◆ EXERCISE DATA
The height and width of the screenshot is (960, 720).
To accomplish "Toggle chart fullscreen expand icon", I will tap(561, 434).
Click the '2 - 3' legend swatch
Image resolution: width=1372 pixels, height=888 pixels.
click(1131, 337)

◆ EXERCISE
Return every line of the material exactly.

◆ WRITTEN SOLUTION
The height and width of the screenshot is (960, 720).
To accomplish "Toggle chart fullscreen expand icon", I will tap(561, 434).
Click the '2 - 3' legend swatch
Image resolution: width=1372 pixels, height=888 pixels.
click(1131, 337)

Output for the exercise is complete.